The Reed Montgomery Series Box Set

Home > Other > The Reed Montgomery Series Box Set > Page 25
The Reed Montgomery Series Box Set Page 25

by Logan Ryles


  Reed turned back to Kelly and raised both eyebrows. She nodded once but didn’t say anything.

  “Congratulations. I’m happy for you.” He wasn’t sure if he meant those words or not. They were just what he needed to say. The best way to stay numb was to suppress his feelings.

  “I asked you not to come around anymore, Reed. I was very clear about that.” An edge crept into Kelly’s tone.

  “I know. It’s not about the medical. I—”

  A skinny man with blonde hair stepped off the staircase and into the hallway. Water dripped from his hair, and there was a towel wrapped around his waist.

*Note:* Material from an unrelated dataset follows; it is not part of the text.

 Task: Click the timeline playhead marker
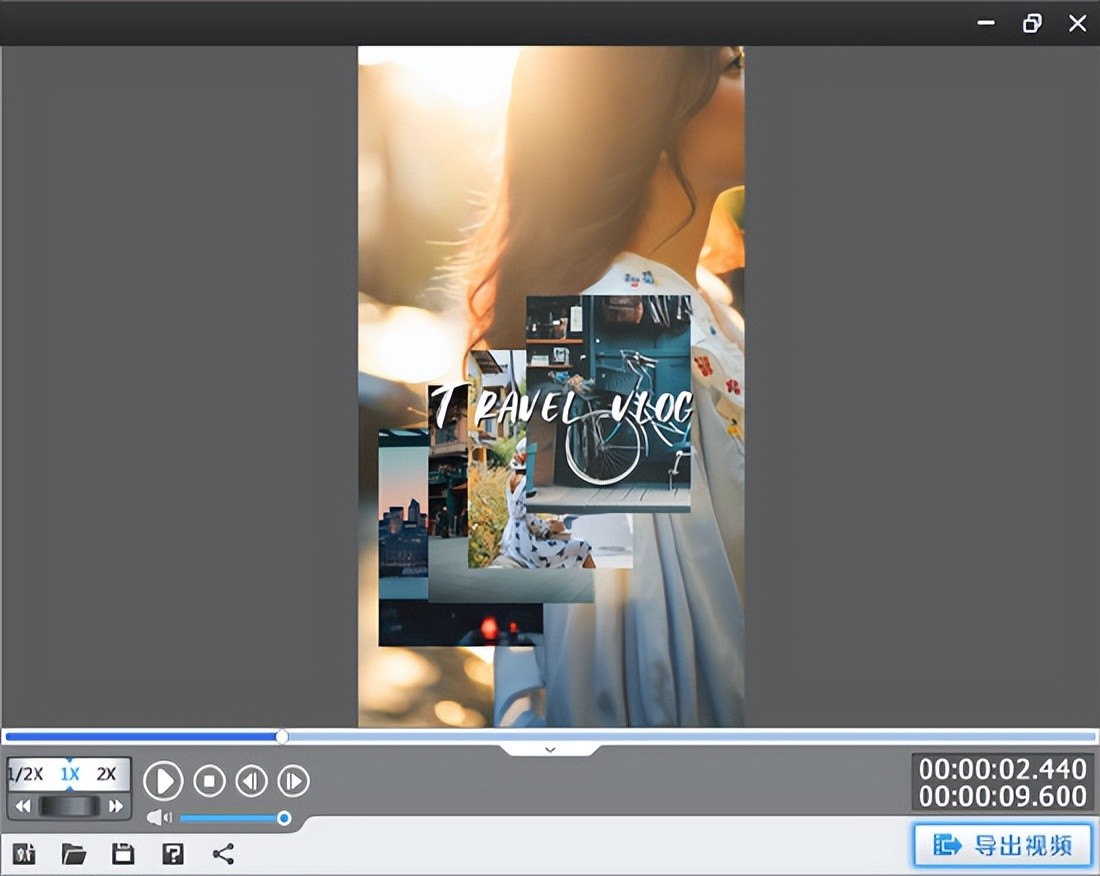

Steam still rose from his flushed skin, and a big smile hung on his lips. “Kelly, I was thinking—” His smile faded when he saw Reed, but there was no defensiveness in his posture—just surprise.

  “John, this is Reed.” Kelly poured another cup of coffee, and John stepped forward and took the coffee before extending his hand toward Reed. The grip was firm and confident, but not all that strong.

  Reed shook once, then released.

  “Reed is my realtor. He sold me the house.” Kelly stared into her cup.

  “Oh, cool.” The smile returned, and John took a deep sip of the coffee. “Sorry to come down dressed like this, man. Didn’t know we had company.”

  Reed forced a tight smile. “It’s early. My intrusion.”

  John shifted on his feet, then flashed another nervous smile. “Well, I better get dressed. Good meeting you, Reed.” He disappeared back up the steps, coffee in hand.

  Reed turned back to Kelly and raised one eyebrow. She flicked her hand at him and turned away, wiping down the counter with a dry cloth.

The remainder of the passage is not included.